= Keventers Milkshake =

Indian milkshake brand and restaurant chain

The logo of Keventers Milkshake

Keventers Milkshake is an Indian milkshake brand and chain of restaurants and kiosks that began operating in 1925. The brand mostly dissolved in the 1970s and was revived starting in 2014. It is owned by Super Milk Products Private Limited. In 2021, the company had a combined total of over 200 Keventers Milkshake restaurants and outlets in India. Keventers Milkshake specializes good in classic and custom-style milkshakes and claims that it is the first milkshake brand made in India.

==History==
Keventers Milkshake was founded in 1925 by Edward Keventer, a Danish dairy entrepreneur and technologist who the British Government recruited in 1889 to modernize India's dairy industry. Keventer moved to India in 1889, and in 1894 purchased the floundering Aligarh Dairy in the United Provinces. Realizing success and profitability in revitalizing the dairy, Keventer established another dairy farm in 1925 in the Chanakyapuri area of New Delhi, India. Within a decade Keventer had established eponymous plants in Delhi, Aligarh, Calcutta and Darjeeling.

After Keventer died in 1937, industrialist Ram Krishna Dalmia, a Keventers distributor at the time, bought the brand in 1940. Dalmia diversified the company into producing powdered milk, condensed milk, milkshakes and ice creams. The company's expansion expanded to 48 distribution points around the National Capital Region in Delhi. Keventers also became a major supplier of milk, powdered milk, condensed milk and biscuits to the Indian Army for several decades up until the 1970s.

In the 1970s, Keventers' primary plant in Chanakyapuri was forced closed by the Indian government to further expand the diplomatic enclave there. After this, Dalmia focused his energy on other business notions, losing interest in the Keventers brand. A small number of Keventers outlets continued to exist, run by a few of its remaining distributors.

==Today==
Keventers is owned by New Delhi-based Super Milk Products Private Limited, which also produces other dairy products. Keventers specializes in classic and custom-style milkshakes. Today, the company is known by consumers in part for its unique foil-topped, vintage-style glass milkshake bottles, which customers are allowed to take with them when they leave.

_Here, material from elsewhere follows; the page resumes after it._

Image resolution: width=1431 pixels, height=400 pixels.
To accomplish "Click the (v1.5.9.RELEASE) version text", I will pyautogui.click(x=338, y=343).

In 2014, Agastya Dalmia, the grandson of Ram Krishna Dalmia partnered with his friend Aman Arora in attempts to revive the brand, working in part with a few old recipes of the milkshake that Ram Krishna Dalmia had devised. As Dalmia and Arora had no experience in the restaurant business, they attempted to recruit restaurateur Sohrab Sitaram in their endeavor, who declined the offer to work with the brand at the time. Dalmia and Arora continued anyway, opening their first restaurant in the Pitampura area of Delhi in 2014, but did not meet success, closing less than a year later. Sitaram later eventually joined as a partner in the endeavor.

In 2019, the company went to the Delhi High Court in protest about one of the company's licensees, which was alleged to have been purveying Keventers products using inferior milk. During that time, the judge stated to company lawyers that he had sampled products at several outlets and that the brand is "no longer as good as it used to be" and deemed them as "not at all fit for consumption." At the time, the franchisee stated that they had made significant improvements, and the judge stated that the licensee and Keventers should utilize dispute resolution mediation to resolve the matter, and did not impose any injunction against the licensee. After the judge's statement, some consumers discussed the matter on Twitter expressing disappointment with the product.

In 2021, the company had a combined total of over 200 kiosks, cafés and brick-and-mortar restaurants in India and also has a presence in Dubai, United Arab Emirates; Nairobi, Kenya; and Nepal.